[What to do]
Set down without change every line from the line that contains "Task: Click the Freq:1.80100kHz readout" through the end of the listing, and only those lines. No pictures.
========================================================================
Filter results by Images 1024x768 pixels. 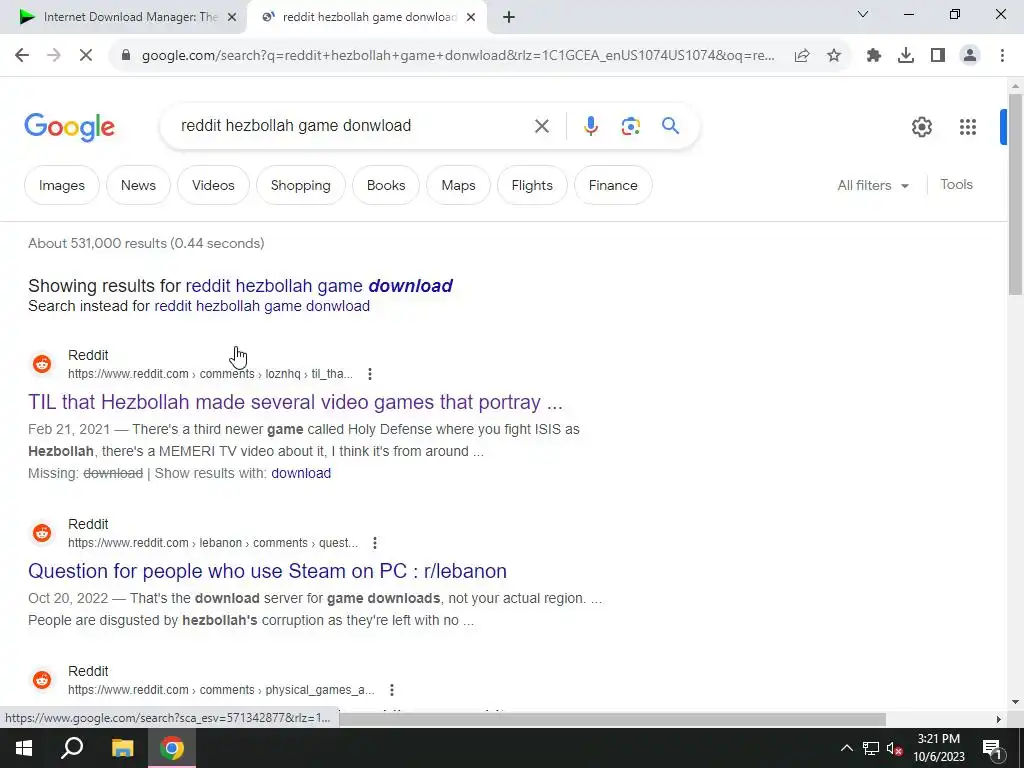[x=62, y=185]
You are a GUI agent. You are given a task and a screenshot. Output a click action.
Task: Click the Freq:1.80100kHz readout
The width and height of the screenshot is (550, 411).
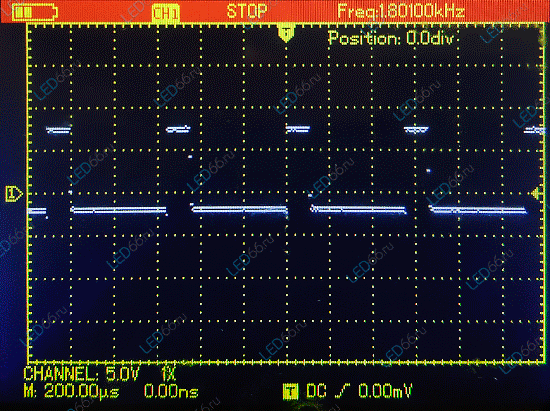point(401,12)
========================================================================
[Exercise solution]
Task: Click the Freq:1.80100kHz readout
The width and height of the screenshot is (550, 411).
point(401,12)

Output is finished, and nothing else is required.